3 years ago

Bioelectronic block of paravertebral sympathetic nerves mitigates post–myocardial infarction ventricular arrhythmias

Autonomic dysfunction contributes to induction of ventricular tachyarrhythmia (VT). Objective To determine the efficacy of charge-balanced direct current (CBDC), applied to the T1-T2 segment of the paravertebral sympathetic chain, on VT inducibility post–myocardial infarction (MI). Methods In a porcine model, CBDC was applied in acute animals (n = 7) to optimize stimulation parameters for sympathetic blockade and in chronic MI animals (n = 7) to evaluate the potential for VTs. Chronic MI was induced by microsphere embolization of the left anterior descending coronary artery. At termination, in anesthetized animals and following thoracotomy, an epicardial sock array was placed over both ventricles and a quadripolar carousel electrode positioned underlying the right T1-T2 paravertebral chain. In acute animals, the efficacy of CBDC carousel (CBDCC) block was assessed by evaluating cardiac function during T2 paravertebral ganglion stimulation with and without CBDCC. In chronic MI animals, VT inducibility was assessed by extrasystolic (S1-S2) stimulations at baseline and under >66% CBDCC blockade of T2-evoked sympathoexcitation.

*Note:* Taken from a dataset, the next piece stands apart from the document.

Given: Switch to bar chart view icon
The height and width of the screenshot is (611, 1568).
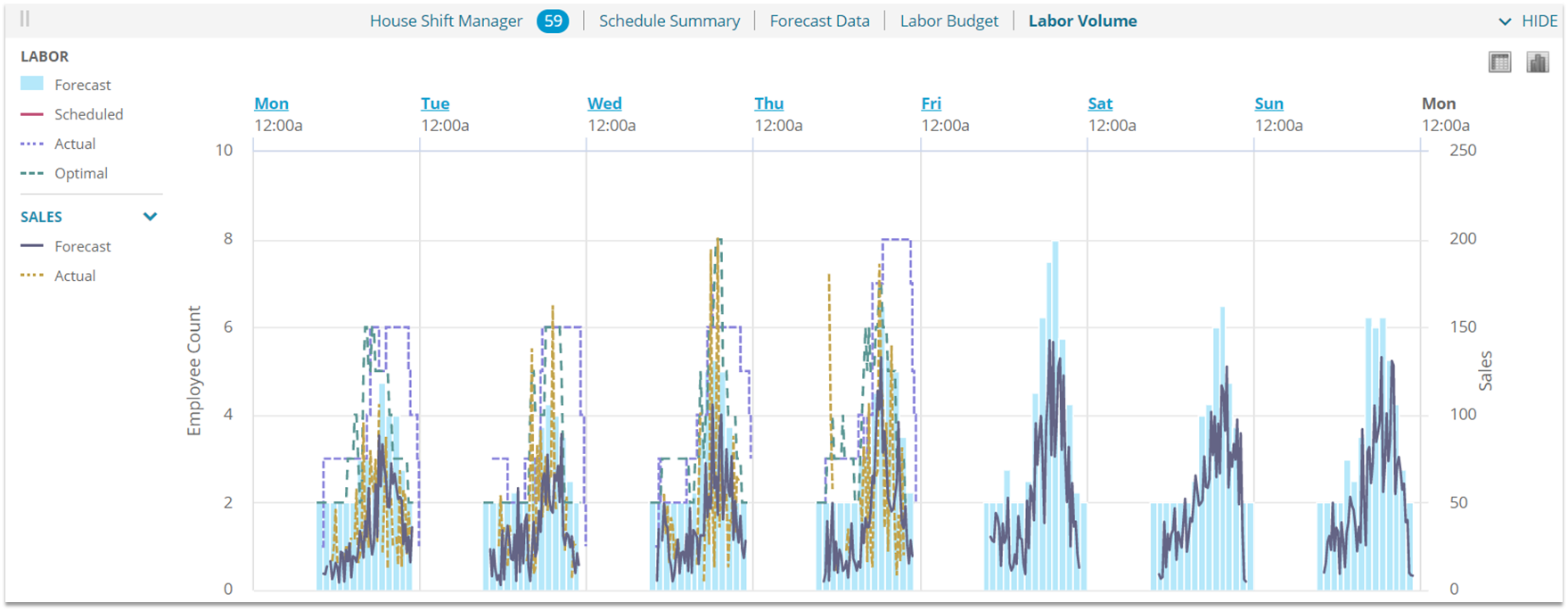Looking at the screenshot, I should click(x=1538, y=62).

Results CBDCC demonstrated a current-dependent and reversible block without impacting basal cardiac function. VT was induced at baseline in all chronic MI animals. One animal died after baseline induction. Of the 6 remaining animals, only 1 was reinducible with simultaneous CBDCC application (P < .002 from baseline). The ventricular effective refractory period (VERP) was prolonged with CBDCC (323 ± 26 ms) compared to baseline (271 ± 32 ms) (P < .05). Conclusions Axonal block of the T1-T2 paravertebral chain with CBDCC reduced VT in a chronic MI model. CBDCC prolonged VERP, without altering baseline cardiac function, resulting in improved electrical stability.